▸ Exercise materials

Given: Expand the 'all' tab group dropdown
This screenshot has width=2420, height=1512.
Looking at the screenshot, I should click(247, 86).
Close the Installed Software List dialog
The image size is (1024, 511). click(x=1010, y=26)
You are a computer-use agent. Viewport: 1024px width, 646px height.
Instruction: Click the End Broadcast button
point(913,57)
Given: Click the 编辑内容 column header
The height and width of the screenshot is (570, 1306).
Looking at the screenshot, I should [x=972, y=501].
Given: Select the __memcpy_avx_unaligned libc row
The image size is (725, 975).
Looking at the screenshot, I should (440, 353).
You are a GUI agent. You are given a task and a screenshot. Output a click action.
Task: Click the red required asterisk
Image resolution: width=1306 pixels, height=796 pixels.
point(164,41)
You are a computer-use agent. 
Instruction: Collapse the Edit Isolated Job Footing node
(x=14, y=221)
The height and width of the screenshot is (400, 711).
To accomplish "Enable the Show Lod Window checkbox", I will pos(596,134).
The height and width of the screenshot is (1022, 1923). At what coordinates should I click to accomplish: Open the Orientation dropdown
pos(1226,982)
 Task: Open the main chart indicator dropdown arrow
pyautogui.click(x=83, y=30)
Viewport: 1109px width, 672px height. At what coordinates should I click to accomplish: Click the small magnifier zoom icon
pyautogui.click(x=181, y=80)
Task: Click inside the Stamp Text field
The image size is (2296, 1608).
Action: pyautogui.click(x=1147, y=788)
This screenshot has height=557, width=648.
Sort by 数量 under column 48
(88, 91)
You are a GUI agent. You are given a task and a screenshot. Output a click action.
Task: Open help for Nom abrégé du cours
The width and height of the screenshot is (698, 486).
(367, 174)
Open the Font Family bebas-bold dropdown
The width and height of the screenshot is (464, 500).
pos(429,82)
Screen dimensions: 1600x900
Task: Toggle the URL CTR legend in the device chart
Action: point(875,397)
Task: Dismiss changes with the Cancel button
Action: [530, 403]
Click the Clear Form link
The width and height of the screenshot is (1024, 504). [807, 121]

▸ Goal
Rewrite all of the rows above, replacing "Instruction" with "Goal" everywhere it appears and leaving everything else unchanged.

▸ Result
Given: Expand the 'all' tab group dropdown
This screenshot has width=2420, height=1512.
Looking at the screenshot, I should click(247, 86).
Close the Installed Software List dialog
The image size is (1024, 511). click(x=1010, y=26)
You are a computer-use agent. Viewport: 1024px width, 646px height.
Goal: Click the End Broadcast button
point(913,57)
Given: Click the 编辑内容 column header
The height and width of the screenshot is (570, 1306).
Looking at the screenshot, I should [x=972, y=501].
Given: Select the __memcpy_avx_unaligned libc row
The image size is (725, 975).
Looking at the screenshot, I should (440, 353).
You are a GUI agent. You are given a task and a screenshot. Output a click action.
Task: Click the red required asterisk
Image resolution: width=1306 pixels, height=796 pixels.
point(164,41)
You are a computer-use agent. 
Goal: Collapse the Edit Isolated Job Footing node
(x=14, y=221)
The height and width of the screenshot is (400, 711).
To accomplish "Enable the Show Lod Window checkbox", I will pos(596,134).
The height and width of the screenshot is (1022, 1923). At what coordinates should I click to accomplish: Open the Orientation dropdown
pos(1226,982)
 Task: Open the main chart indicator dropdown arrow
pyautogui.click(x=83, y=30)
Viewport: 1109px width, 672px height. At what coordinates should I click to accomplish: Click the small magnifier zoom icon
pyautogui.click(x=181, y=80)
Task: Click inside the Stamp Text field
The image size is (2296, 1608).
Action: pyautogui.click(x=1147, y=788)
This screenshot has height=557, width=648.
Sort by 数量 under column 48
(88, 91)
You are a GUI agent. You are given a task and a screenshot. Output a click action.
Task: Open help for Nom abrégé du cours
The width and height of the screenshot is (698, 486).
(367, 174)
Open the Font Family bebas-bold dropdown
The width and height of the screenshot is (464, 500).
pos(429,82)
Screen dimensions: 1600x900
Task: Toggle the URL CTR legend in the device chart
Action: point(875,397)
Task: Dismiss changes with the Cancel button
Action: [530, 403]
Click the Clear Form link
The width and height of the screenshot is (1024, 504). [807, 121]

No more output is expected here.